One common defence of Yarwood’s imprisonment is that he called for the killing of MPs, for the country to be taken over by force. It was once a principle of English law that words alone could be no treason. To be guilty, there had to be evidence of plotting and conspiracy—not mere words thrown out in heat. If we think—truly think—that everyone who declaims that MPs are useless and ought to be hanged should be put in jail, then there will be a lot of awkward moments at family Christmases this year.
Make Britain Liberal Again
Britain was once a bastion of free speech. It was a country that was able to tolerate nasty words that didn’t lead to nasty actions. Now that is slipping away we must be careful about what we support. It is easy to say “Do you think it’s OK to say that” or “Do you think it is OK to incite violence?” Easy to say that someone else should be locked up.
But if Britain keeps going like this, it will not like the future it makes. More and more people will use these laws to get revenge on friends and relatives. More and more people who have worse impulse control than others will suffer extreme consequences for petty acts. More and more people will think twice before they say something.

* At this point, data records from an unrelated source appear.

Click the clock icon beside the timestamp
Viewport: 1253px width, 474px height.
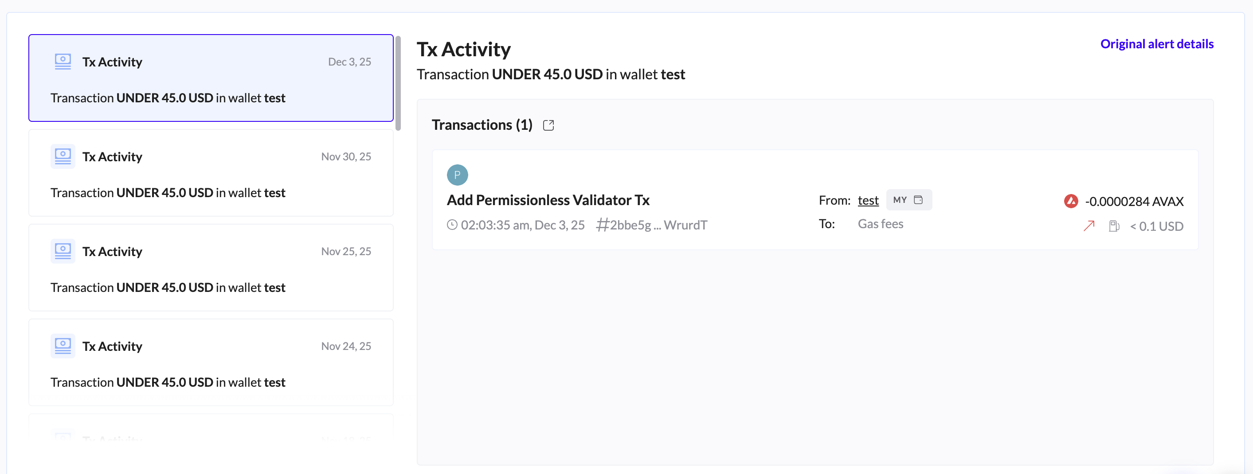point(452,225)
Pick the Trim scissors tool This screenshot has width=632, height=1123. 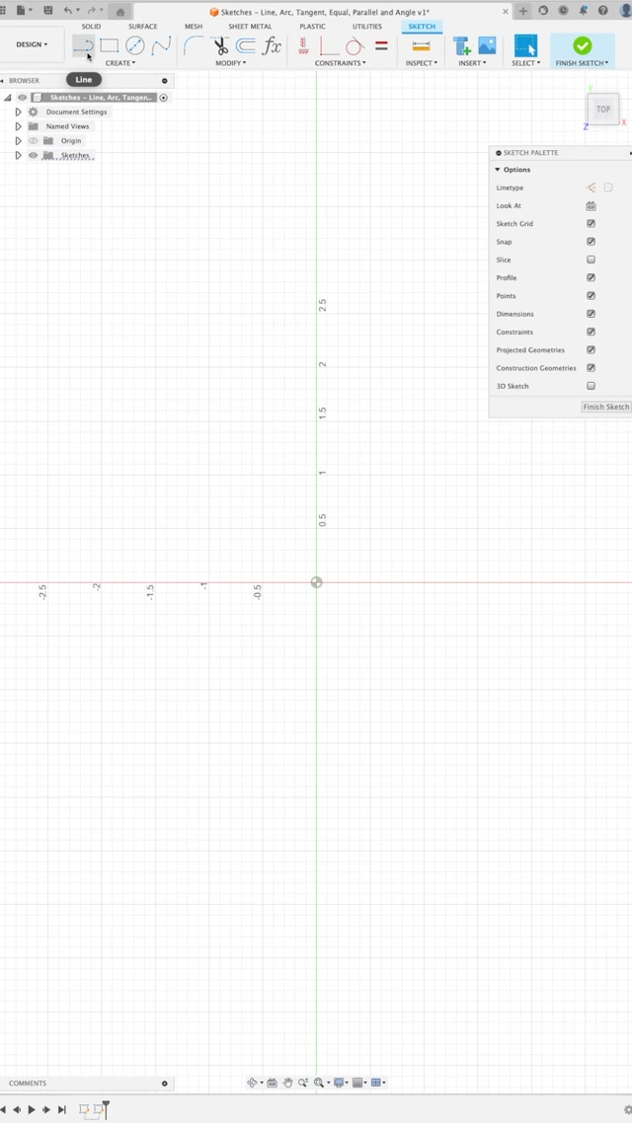pos(220,45)
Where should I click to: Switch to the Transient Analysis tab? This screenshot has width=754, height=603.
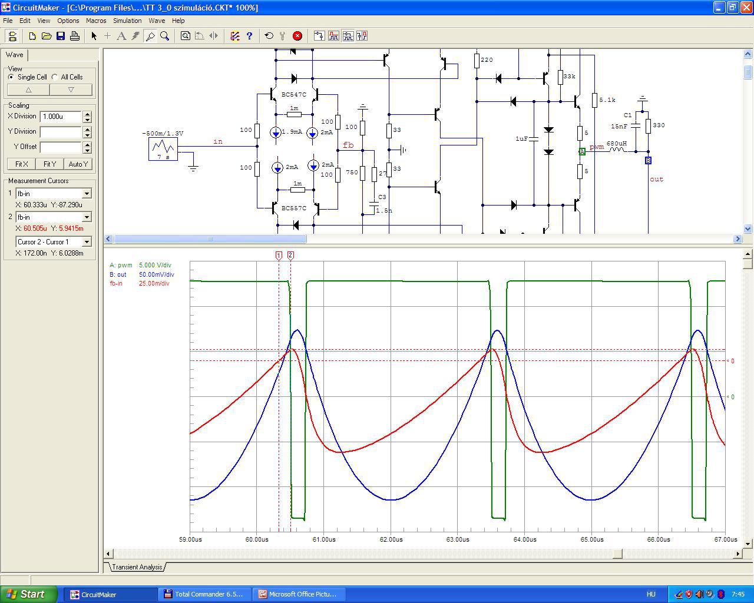(137, 567)
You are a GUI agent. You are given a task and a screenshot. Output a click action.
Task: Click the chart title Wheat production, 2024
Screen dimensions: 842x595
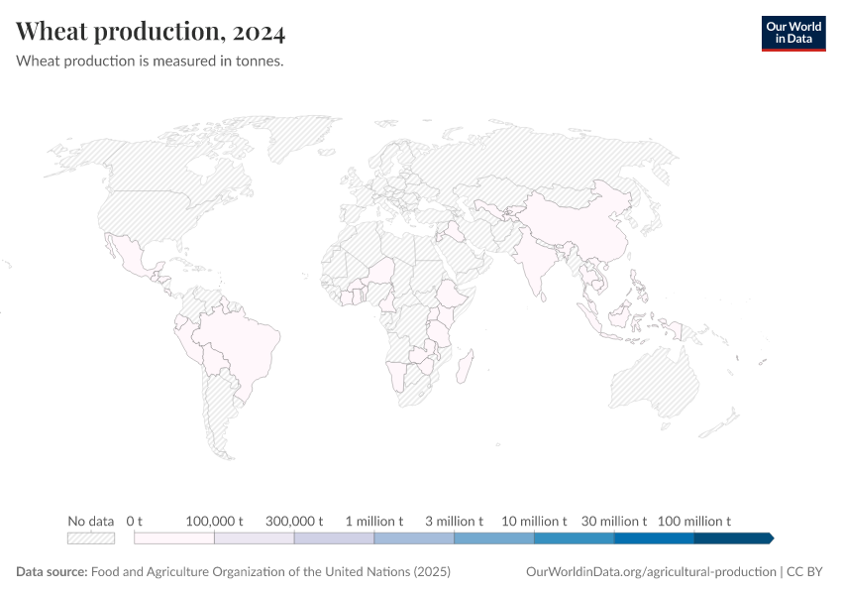(151, 31)
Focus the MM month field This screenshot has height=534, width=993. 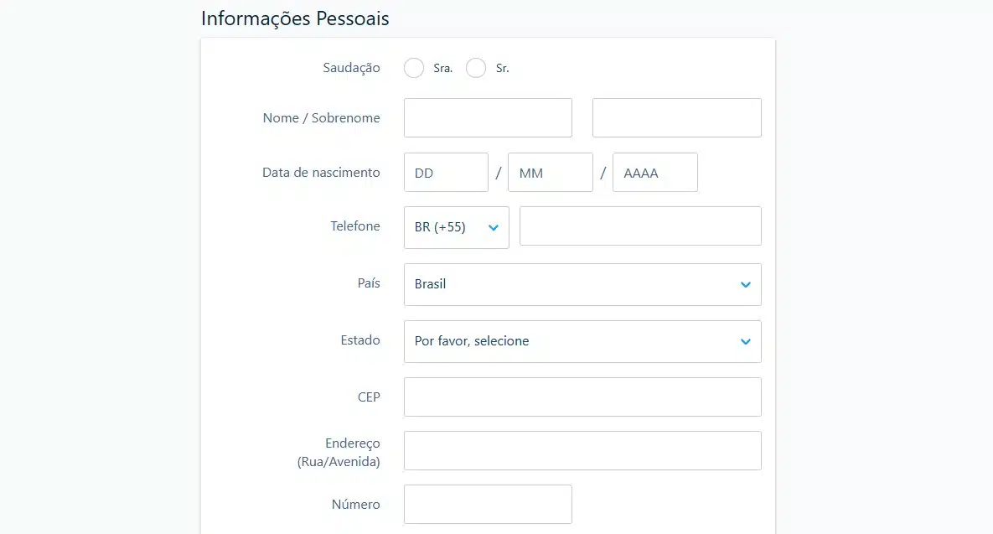pyautogui.click(x=550, y=173)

Illiberalism is starting to creep across England like a frost. Let’s hope we do not have to wait too long for the thaw, and that we don’t create too much harm in the meantime.
What qualifies as revenue is discussed here: https://www.pinsentmasons.com/out-law/news/online-safety-act-fees-penalties-revenue



Great post I really enjoyed that! It’s also worth pointing out that having these laws in the books does not guarantee that they will always be used for good reasons or that they won’t be abused.
That being said, I wonder what you think about a different way to treat the Yarwood case. So it strikes me that potential harm is too broad a category to punish speech but the practical stakes of the speech being acted upon seems relevant. So maybe “we should go flick their ear“ there’s a potential harm but the stakes of people acting on it I guess are not as high compared with saying “we should slaughter people” or something like that where the low risk of death nevertheless merits some response or consequence. Whether that’s jailable, I’m unsure.
My own take is that platforms should respond to (non-inciting) hate speech and misinformation by amplifying counterspeech. For inciting rhetoric like Yarwood’s, it strikes me that platforms should demote or maybe remove such speech, the more likely it is to cause harm. But that’s a separate point from whether it should be criminalized I suppose.
I talk about this more here if you’re curious:
https://kylevo.substack.com/p/beyond-the-gates-making-speech-free
This isn’t just illiberalism.
It’s what happens when institutions shift from punishing actions to pre-empting potential narratives under uncertainty.
Once speech is treated as upstream risk, enforcement inevitably expands because “possible harm” has no natural stopping point.